#### EXERCISE GOAL
Read the listing below and copy out each line where the word "Toggle" occurs.

#### DATA LISTING
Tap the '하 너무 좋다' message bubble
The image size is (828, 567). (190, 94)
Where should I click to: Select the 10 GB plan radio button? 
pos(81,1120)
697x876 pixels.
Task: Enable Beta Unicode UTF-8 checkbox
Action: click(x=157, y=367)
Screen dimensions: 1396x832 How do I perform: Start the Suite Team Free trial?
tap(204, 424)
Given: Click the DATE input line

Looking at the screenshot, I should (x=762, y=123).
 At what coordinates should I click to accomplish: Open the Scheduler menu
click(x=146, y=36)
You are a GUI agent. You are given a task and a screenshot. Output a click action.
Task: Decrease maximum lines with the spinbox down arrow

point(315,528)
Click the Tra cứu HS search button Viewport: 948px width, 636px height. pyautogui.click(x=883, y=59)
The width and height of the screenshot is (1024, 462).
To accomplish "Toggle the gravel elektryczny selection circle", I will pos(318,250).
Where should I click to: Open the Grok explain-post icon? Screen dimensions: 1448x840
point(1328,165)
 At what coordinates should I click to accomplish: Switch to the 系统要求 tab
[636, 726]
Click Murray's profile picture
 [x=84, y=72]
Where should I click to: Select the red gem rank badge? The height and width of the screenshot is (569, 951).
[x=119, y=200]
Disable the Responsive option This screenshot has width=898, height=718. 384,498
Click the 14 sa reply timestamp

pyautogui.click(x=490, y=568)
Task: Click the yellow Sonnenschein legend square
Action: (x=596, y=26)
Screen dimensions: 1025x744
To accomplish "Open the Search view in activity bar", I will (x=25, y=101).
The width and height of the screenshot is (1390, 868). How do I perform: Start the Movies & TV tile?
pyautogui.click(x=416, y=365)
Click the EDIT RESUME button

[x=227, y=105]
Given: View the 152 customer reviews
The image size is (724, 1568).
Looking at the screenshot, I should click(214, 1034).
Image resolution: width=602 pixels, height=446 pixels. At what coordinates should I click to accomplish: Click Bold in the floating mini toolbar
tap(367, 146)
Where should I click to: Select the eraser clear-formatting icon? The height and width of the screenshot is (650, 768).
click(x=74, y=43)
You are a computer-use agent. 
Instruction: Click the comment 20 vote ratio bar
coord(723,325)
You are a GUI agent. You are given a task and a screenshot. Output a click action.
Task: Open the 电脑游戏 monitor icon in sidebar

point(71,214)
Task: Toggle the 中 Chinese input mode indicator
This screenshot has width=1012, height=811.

#### RESPONSE TO THE TASK
To accomplish "Toggle the gravel elektryczny selection circle", I will pos(318,250).
Task: Toggle the 中 Chinese input mode indicator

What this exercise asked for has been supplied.